Another interesting effect on the result can be observed when the criteria "AND prj.other = 100" is enabled
in the join clause and when the constraint is enabled.


drop table child;
drop table parent;
drop table project;

CREATE TABLE project (id INT NOT NULL, other INT NOT NULL
--,CONSTRAINT project_pk PRIMARY KEY (id)
);
CREATE TABLE parent (id INT NOT NULL, project_id INT NOT NULL);
CREATE TABLE child (id INT NOT NULL, parent_id INT NOT NULL);

insert into project (id, other) values(50,100);
insert into parent(id, project_id) values (10,50);
insert into parent(id, project_id) values (20,50);
insert into child(id, parent_id) values(1,10);
insert into child(id, parent_id) values(2,20);
insert into child(id, parent_id) values(3,20);

SELECT c0.id
FROM child c0
WHERE EXISTS (
   SELECT MAX(c1.id)
   FROM child c1
   JOIN parent p ON p.id = c1.parent_id
   JOIN project prj ON prj.id = p.project_id
   --AND prj.other = 100
   GROUP BY c1.parent_id
   HAVING MAX(c1.id) = c0.id
);


 All   Comments   Work Log   Change History   Subversion Commits      Sort Order: Ascending order - Click to sort in descending order
Bryan Pendleton added a comment - 19/Feb/09 04:02 AM
This seems like an interesting problem. It seems possible that it might
have to do with subquery flattening or group by re-writing. But that's just a wild guess,
I haven't studied the problem in any depth.

Some questions:
 - Have you tried this script with other versions of Derby to see if the behavior varies?
 - Can you collect the query plans for the various combinations (constraint/no-constraint,
   prj.other=100/no-prj.other=100), and perhaps do some initial comparisons to see
   how the query plans differ? To do this, you'll want to set derby.language.logQueryPlan=true,
   as described here: http://db.apache.org/derby/docs/dev/tuning/ctunsetprop34818.html

Lars Gråmark added a comment - 19/Feb/09 04:27 PM
I've compared with 10.2.2.0 and the problem does NOT appear in that version. Cant really say when the problem started to appear.

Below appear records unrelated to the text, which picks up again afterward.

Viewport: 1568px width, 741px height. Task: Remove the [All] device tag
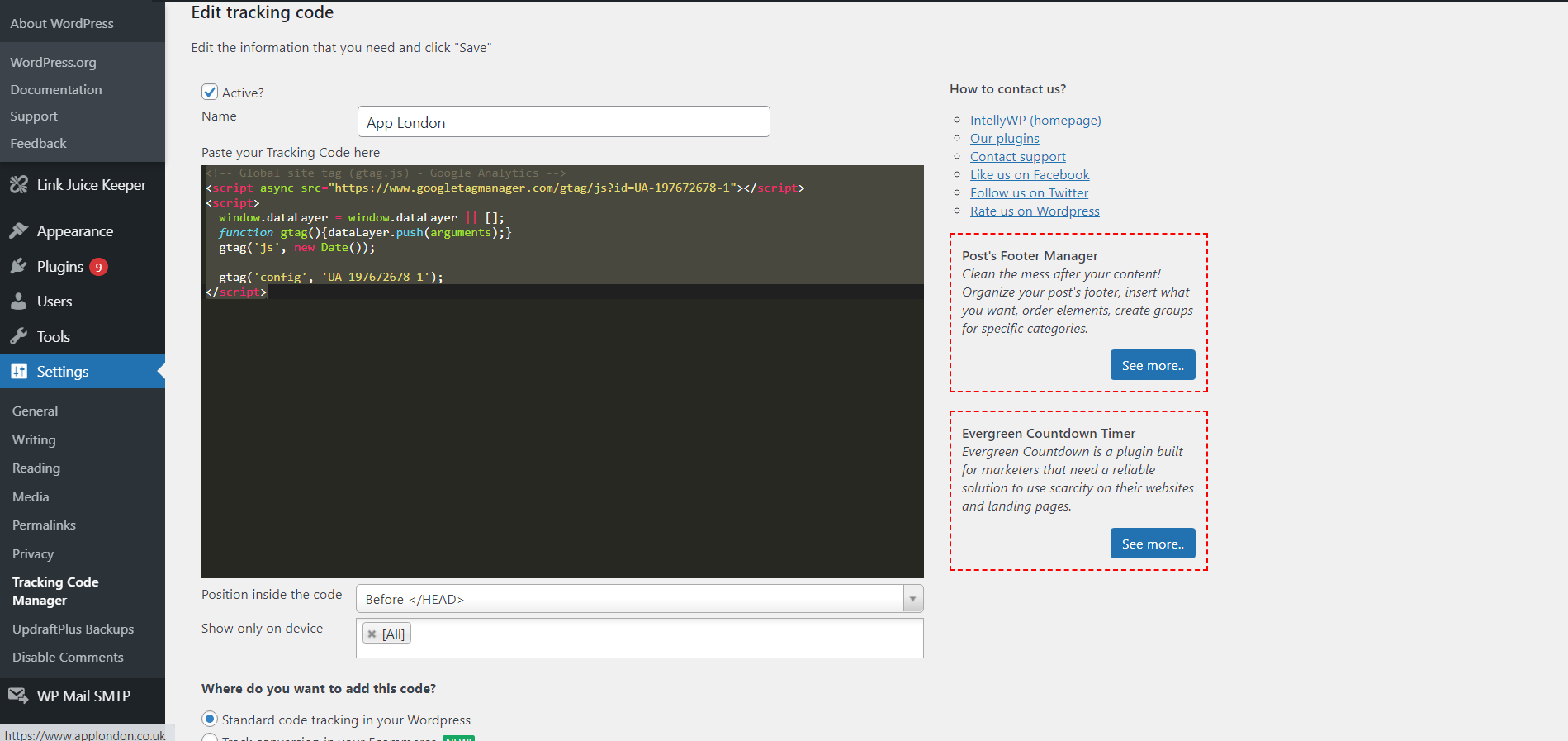[x=372, y=634]
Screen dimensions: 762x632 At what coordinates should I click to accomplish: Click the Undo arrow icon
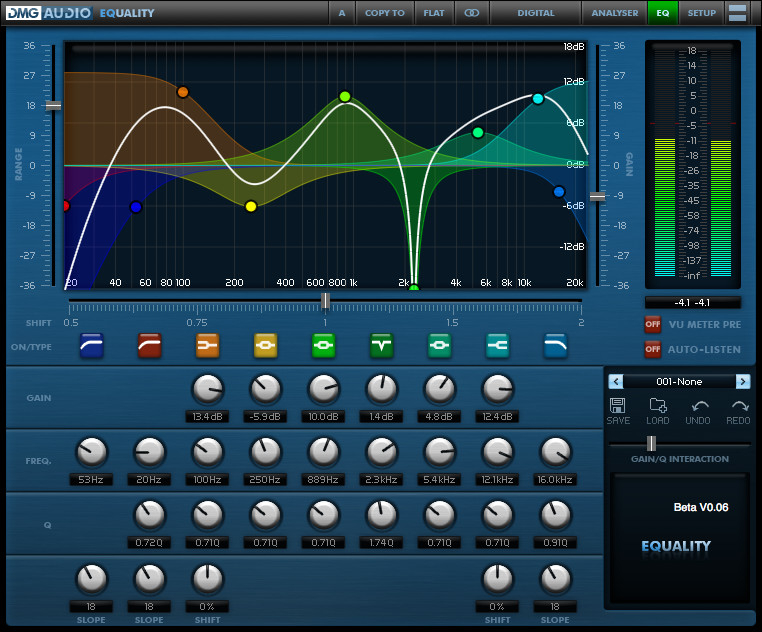pyautogui.click(x=699, y=405)
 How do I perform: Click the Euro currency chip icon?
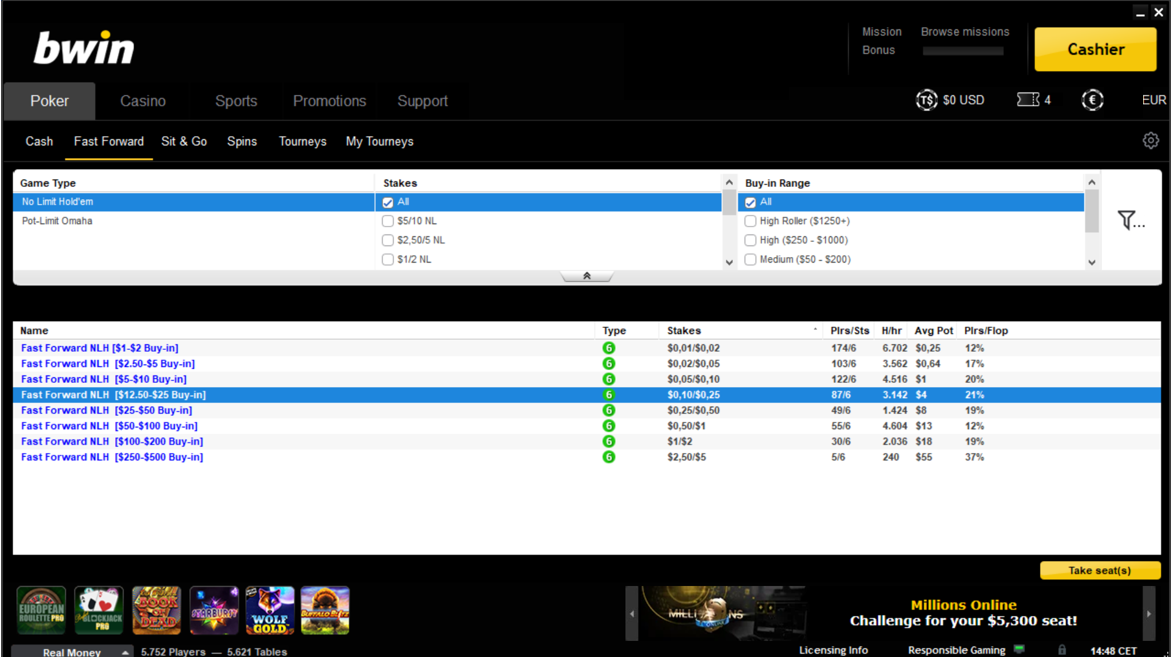coord(1092,100)
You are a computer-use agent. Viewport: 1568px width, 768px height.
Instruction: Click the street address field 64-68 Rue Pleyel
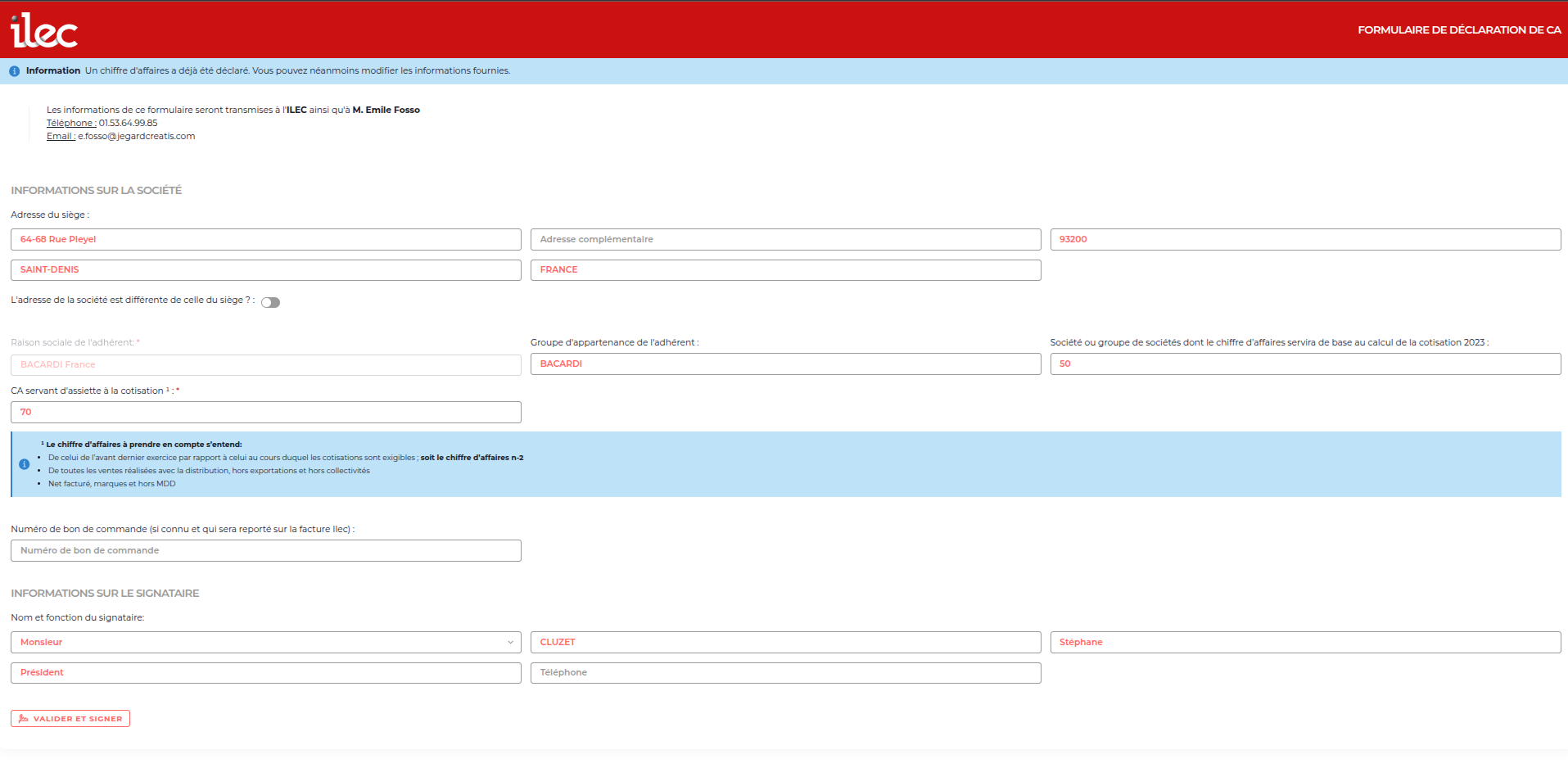[x=265, y=240]
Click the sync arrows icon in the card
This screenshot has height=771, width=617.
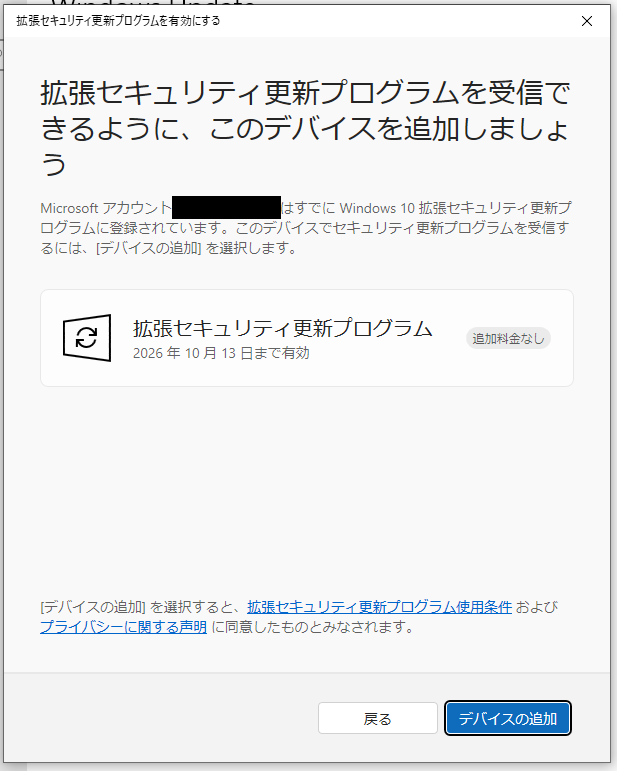click(x=87, y=337)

I attached three files to this issue that shows the query plan for:
1. Query with no constraint and with disabled condition (noconst_nocond.txt). Query result is correct.
2. Query with constraint and disabled condition (withconst_nocond.txt). Query result is empty and incorrect.
3. Query with constraint and enabled condition (withconst_withcond.txt). Query result is correct.

The query plans from (1) and (3) are very similar except from the operation being considered in (3).
The query plans differ quite much between (1) and (2) but I'm not really confident in the query plan format so I'll leave the analysis to you. What I can see is that optimizer estimation is a bit off the track in most places and that an index scan on PROJECT_PK results in zero rows in (2). You can easily compare the files using meld or some other text-diff tool.
Hope this helps.

Lars Gråmark added a comment - 19/Feb/09 04:29 PM
Constraint disabled. No prj.other condition.

Lars Gråmark added a comment - 19/Feb/09 04:30 PM
Constraint enabled. No prj.other condition.

Lars Gråmark added a comment - 19/Feb/09 04:31 PM
Constraint enabled. With extra condition prj.other=100

Bryan Pendleton added a comment - 19/Feb/09 04:54 PM
Thanks for providing the query plans.

Since the problem does not appear for you in 10.2, it's probably not due to DERBY-883,
because I believe that was merged back to 10.2. However it could be related to DERBY-681.

Knut Anders Hatlen added a comment - 21/Feb/09 07:11 PM
Looks like Bryan's second guess is correct. The behaviour changed in revision 516454 (DERBY-681).

Dag H. Wanvik added a comment - 19/Mar/09 05:15 PM
It appears that this bug is fixed by 711615 (DERBY-3880 fix), at least I
can not reproduce it after that change, so resolving. That is not unreasonable,
since that bug also fixes a regression from DERBY-681 and concerns a JOIN issue.

Lars, if you are able to build Derby from the trunk of the 10.4 branch to verify that
the problem is gone, that would be great!


Dag H. Wanvik added a comment - 19/Mar/09 05:16 PM
Related or duplicated issue; seems solved by fix to DERBY-3880.

Dag H. Wanvik added a comment - 19/Mar/09 05:24 PM
I verified that the patch from DERBY-3880 fixes the error on both trunk, 10.4 and 10.3 branches,
so marking fixed in all those.